As a consumer packaged goods (CPG) manufacturer or supplier, you have two main goals. One, create an amazing product. Two, and possibly more important, sell that amazing product.
It’s a pretty straightforward plan, but selling can be the trickiest part of the CPG industry for some. Selling your product is not an endeavor you want to venture into without a solid sales strategy in place. And not only that, you, the manufacturer, need to make sure your sales strategy is appropriate for all of your customers.
Wait a minute, you’re probably thinking, with any luck we’ll have millions of customers—are you telling me I need to have a million strategies?
Just kidding. (Though if you can come up with a million individual strategies, please share your secret.) But you do need to consider the fact that your two main customers are very different, and thus will require different sales strategies. Who are these customers, you ask? None other than retailers and consumers.
Retailers vs consumers
There are some pretty obvious differences between retailers and consumers as customers. For example, one is a company with the job of buying your products and selling them to other people. The other is me. Or you. Or your mom.
If you zoom out to look at it from a higher level, selling to retailers means selling large quantities of your product, preferably to multiple stores under the retailer’s banner, and preferably on a regular basis. Selling to consumers, however, means selling comparatively much smaller amounts of your product, also preferably on a regular basis. Simply put, there is an order of magnitude of difference in selling to retailers vs. consumers.
But as different as they may be, there are some similarities in selling to retailers vs consumers. Ultimately, both parties want products that excite them, that are a good value, that are quality made, and that makes them want to keep building a relationship with you (whether directly, like retailers, or indirectly, like a brand-loyal consumer).
For a brand, understanding the differences and similarities between the two is critical to developing sales strategies that will work for each.
3 strategies to sell to retailers
Trying to get your foot in the door with a retailer is no easy task, and differentiating yourself from both the other products already on the retailer’s shelves, as well as the other brands vying for space just like you are is key to making inroads with a retailer. Here are three things to include in your sales strategy for selling to retailers.
1. Differentiate with certifications
Retailers are increasingly seeking brands with certifications that are more and more important to consumers. Non-GMO, organic, women- or minority-owned—those are just a few of the certifications that are rising in popularity. And because part of a retailer’s job is to meet consumers’ needs, they’re always looking for brands that can meet those needs. As a brand, underscoring the certifications you have is one way to set yourself apart from others.
2. Use digital platforms for discovery
In today’s challenging times of a pandemic that has many people working from home, business still goes on, though it looks a lot different than it has in the past.

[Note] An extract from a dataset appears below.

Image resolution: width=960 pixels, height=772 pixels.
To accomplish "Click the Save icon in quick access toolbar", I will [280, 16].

These days, rather than meeting retail buyers at one of the many trade shows where you can showcase your products, new product discovery is happening online. Platforms like RangeMe have been pivotal in bringing retail buyers and brands together, as have social media platforms that brands can use to showcase products. With so many people at home these days, the amount of time spent on social media—for both business and personal—has skyrocketed.
3. Train your staff on your products
Whether you’re meeting buyers in person or online, having a well-trained sales staff is key to sealing the deal with new retailers. When going through the six stages most common to the sales process, most organizations aren’t training their sales staff well enough to sell the buyers on the product. They’re not equipping them with what they need to break through the hiccups of the sales process when they should be helping their staff develop a profile of what makes an ideal buyer for their product.

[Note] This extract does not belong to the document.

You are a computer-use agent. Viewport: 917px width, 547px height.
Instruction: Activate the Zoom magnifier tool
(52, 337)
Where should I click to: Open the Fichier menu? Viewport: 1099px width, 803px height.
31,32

3 strategies to sell to consumers
When you take the retailer buyer out of the picture, making the consumer your primary customer means angling your sales strategy just a little differently. Here are three ideas that can help you sell to consumers—any of them sound familiar?
1. Be where the consumers are, and grab their attention
Simply put, if you can’t find your consumers, how do you expect to find them? Knowing where your ideal consumer shops, and how, is the first step to capturing that new customer. And if that happens to be in a traditional retailer, then as a brand you’d better make sure your merchandising efforts are on point. Brands that put thought into what will catch consumers’ attention, and what will make them reach for the product are ones that truly know who their customers are, and what they want—and are able to give it to them.
2. Differentiate with certifications
Just like you would tout your certifications to retail buyers, you want to tout them to consumers as well. While to retailers you might show your certifications on your digital sell sheet, for consumers, it’s all about including those certifications on your brand packaging, and in the marketing of your product, emphasizing your certifications in your brand’s story.
3. Use digital platforms to drive discovery
Like we said before—more people are at home now, and they’re spending more time on social media, with an estimated 51 percent of people reporting they’re spending more time on platforms like Facebook, Instagram, or Twitter. Because of this, brands need to ensure they are putting out content regularly, socializing their products to catch consumers’ eyes, whether it’s through an Instagram post or a Facebook ad a consumer sees while scrolling through their feed.
Selling to retailers and selling to consumers dovetail beautifully in the overall picture of CPG. But understanding and remembering their differences is also important, and tweaking your sales strategies to acknowledge and reflect those differences will better help brands be successful no matter where your products are sold, or to whom.